Premier David Eby said Monday that the findings of the report show that an extremely small number of appointments went to ineligible candidates, but Chalke “raises some important questions that we need to address.”

“But in terms of people’s confidence in the hiring and the public service and how we do that, I don’t have any concerns beyond the fact that we need to address this issue that the ombudsperson has raised,” Eby said during an unrelated news conference.

The report makes four recommendations, including changing procedures to screen-out ineligible candidates, informing ministers in writing about the policy, contacting appointees who apply for jobs to tell them they’re not eligible and compelling the agency to release a compliance report for the next three years.

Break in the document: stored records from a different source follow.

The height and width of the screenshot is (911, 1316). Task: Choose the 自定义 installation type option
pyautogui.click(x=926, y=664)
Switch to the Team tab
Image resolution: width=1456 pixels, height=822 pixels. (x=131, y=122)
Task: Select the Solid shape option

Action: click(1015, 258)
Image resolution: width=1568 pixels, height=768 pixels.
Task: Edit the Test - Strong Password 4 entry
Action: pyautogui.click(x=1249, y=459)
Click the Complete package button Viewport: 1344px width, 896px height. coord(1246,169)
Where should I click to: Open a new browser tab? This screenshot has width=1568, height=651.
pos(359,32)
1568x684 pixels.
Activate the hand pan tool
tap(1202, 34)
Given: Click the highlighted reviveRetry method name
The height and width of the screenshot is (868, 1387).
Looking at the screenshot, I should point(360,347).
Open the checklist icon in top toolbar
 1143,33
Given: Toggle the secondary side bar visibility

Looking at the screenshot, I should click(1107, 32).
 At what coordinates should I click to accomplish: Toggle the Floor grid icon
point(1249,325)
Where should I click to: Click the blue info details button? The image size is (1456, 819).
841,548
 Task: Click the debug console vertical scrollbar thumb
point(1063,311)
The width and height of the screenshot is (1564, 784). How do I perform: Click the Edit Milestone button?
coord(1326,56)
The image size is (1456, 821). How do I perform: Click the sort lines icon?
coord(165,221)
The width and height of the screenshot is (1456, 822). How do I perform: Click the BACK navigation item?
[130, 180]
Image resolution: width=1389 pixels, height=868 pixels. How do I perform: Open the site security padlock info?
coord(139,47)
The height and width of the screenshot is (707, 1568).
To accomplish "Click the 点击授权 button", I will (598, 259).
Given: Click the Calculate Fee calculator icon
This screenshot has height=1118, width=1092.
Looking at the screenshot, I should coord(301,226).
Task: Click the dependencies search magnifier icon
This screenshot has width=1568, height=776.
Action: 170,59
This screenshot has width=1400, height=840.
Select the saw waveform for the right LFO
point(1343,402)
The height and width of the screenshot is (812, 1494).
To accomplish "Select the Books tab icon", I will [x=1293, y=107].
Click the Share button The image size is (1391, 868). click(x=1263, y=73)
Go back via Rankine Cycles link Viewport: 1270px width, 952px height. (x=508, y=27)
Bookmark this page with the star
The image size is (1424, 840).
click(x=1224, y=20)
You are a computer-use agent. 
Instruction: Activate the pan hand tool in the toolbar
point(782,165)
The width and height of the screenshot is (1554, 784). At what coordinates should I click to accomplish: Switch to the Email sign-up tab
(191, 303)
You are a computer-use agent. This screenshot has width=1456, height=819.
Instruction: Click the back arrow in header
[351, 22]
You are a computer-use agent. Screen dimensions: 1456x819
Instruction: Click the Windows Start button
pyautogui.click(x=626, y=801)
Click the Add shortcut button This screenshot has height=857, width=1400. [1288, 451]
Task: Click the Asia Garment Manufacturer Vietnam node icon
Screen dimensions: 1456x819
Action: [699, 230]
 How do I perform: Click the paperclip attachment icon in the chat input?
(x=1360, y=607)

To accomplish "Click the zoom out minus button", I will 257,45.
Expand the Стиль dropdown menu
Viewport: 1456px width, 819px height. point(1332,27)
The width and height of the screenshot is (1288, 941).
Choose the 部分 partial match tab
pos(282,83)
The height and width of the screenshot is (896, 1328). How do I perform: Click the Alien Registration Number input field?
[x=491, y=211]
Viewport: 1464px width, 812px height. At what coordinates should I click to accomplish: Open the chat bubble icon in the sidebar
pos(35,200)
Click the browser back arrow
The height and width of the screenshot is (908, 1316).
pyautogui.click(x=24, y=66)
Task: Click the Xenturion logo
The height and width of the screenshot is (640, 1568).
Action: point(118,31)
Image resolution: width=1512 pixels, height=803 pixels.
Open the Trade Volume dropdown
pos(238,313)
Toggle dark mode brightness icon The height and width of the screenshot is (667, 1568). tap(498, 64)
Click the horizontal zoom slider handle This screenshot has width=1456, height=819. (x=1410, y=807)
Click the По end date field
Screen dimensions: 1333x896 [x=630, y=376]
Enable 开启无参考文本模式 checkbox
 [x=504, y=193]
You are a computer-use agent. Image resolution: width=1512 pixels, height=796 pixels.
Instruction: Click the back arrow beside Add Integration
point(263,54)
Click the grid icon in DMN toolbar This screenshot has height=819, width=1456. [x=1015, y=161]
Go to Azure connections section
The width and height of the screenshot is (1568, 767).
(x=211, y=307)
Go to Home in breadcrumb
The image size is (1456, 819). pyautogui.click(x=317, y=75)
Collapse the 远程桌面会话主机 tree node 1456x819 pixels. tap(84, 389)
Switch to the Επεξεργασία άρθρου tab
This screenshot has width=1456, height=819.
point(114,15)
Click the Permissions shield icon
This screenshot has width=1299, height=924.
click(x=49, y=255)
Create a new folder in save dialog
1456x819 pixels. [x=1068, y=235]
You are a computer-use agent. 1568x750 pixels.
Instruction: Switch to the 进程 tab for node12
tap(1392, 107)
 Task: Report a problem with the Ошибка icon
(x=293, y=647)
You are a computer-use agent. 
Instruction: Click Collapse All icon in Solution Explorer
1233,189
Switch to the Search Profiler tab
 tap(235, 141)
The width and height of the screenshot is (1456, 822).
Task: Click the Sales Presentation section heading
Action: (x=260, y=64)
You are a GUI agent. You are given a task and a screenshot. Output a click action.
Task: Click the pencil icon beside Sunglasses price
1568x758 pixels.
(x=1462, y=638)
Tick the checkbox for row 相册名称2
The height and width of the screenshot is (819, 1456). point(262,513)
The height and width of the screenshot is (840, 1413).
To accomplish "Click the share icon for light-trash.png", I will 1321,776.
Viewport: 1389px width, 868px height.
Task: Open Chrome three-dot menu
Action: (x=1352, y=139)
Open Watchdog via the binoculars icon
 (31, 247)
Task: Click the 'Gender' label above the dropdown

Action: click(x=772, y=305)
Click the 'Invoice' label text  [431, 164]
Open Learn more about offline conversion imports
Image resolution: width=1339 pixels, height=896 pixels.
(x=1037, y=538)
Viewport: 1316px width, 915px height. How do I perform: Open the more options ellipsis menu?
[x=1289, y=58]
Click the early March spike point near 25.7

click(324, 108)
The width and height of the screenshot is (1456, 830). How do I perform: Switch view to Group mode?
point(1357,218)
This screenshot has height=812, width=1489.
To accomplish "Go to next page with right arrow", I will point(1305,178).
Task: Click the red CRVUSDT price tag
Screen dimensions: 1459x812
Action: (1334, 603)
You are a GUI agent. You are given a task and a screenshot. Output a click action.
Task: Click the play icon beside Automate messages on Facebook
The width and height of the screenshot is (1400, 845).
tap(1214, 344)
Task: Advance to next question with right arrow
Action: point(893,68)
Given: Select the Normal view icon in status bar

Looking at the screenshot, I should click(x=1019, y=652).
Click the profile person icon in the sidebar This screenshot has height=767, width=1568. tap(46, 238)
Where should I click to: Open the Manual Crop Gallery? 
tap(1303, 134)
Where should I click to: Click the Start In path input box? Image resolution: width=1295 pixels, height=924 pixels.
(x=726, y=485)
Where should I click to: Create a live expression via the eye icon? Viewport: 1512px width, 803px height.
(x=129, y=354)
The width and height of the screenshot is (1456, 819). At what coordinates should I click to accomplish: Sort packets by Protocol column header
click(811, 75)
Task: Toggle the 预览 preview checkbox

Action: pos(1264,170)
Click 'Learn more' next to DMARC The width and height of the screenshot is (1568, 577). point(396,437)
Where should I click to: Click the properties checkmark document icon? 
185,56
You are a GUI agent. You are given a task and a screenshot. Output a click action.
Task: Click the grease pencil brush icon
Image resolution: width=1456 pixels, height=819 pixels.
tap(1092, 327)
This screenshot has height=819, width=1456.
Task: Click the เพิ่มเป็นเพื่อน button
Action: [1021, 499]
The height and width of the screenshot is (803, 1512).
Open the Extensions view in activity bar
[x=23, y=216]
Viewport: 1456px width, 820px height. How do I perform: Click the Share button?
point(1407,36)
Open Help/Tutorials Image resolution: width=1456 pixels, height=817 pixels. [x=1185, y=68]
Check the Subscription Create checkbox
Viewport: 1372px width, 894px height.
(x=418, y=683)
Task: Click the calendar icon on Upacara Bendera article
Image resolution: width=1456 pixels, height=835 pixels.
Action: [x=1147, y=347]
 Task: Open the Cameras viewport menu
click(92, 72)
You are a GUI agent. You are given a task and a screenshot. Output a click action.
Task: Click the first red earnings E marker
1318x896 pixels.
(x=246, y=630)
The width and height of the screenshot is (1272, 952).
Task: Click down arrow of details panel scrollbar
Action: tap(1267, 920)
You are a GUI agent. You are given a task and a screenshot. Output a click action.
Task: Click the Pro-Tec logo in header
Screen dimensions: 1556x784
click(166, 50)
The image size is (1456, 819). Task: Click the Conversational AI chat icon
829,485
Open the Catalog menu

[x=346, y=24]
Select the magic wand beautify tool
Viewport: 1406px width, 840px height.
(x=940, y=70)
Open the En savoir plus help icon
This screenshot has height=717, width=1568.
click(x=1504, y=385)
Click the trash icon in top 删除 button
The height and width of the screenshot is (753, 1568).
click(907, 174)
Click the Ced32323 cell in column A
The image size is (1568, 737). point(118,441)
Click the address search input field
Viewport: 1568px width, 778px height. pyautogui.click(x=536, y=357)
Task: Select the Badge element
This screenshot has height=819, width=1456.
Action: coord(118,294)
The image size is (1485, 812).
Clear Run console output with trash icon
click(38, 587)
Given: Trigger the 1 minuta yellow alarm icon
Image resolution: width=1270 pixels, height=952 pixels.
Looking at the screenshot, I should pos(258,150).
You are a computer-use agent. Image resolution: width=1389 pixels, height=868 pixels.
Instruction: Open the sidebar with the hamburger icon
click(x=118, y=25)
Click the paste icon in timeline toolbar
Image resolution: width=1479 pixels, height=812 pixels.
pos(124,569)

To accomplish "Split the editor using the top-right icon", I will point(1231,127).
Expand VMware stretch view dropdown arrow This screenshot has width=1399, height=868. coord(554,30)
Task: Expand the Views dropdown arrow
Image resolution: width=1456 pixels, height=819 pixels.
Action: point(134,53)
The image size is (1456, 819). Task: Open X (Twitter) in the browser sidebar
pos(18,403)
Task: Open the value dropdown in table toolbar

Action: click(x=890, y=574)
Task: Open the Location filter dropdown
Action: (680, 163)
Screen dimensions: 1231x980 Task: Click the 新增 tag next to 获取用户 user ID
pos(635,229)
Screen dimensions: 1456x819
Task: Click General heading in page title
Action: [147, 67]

In a letter earlier this month, Deputy Minister Deb Godfrey with the Public Service Agency told Chalke there were “tens of thousands” of jobs available during the 10 years covered by the Ombudsperson’s investigations.

Godfrey’s letter said many of the 64 appointments that breached policy involved a competitive process where the most qualified candidate got the job, though she acknowledged the appointees shouldn’t have been allowed to apply.

“These were not cases where an unqualified candidate was appointed to a job,” Godfrey’s letter said.

She said in the letter that the agency had worked in the recent past “to provide greater awareness” about the policy prohibiting appointees from seeking temporary public service jobs, “and will build on those efforts with the implementation of the Ombudsperson’s recommendations.”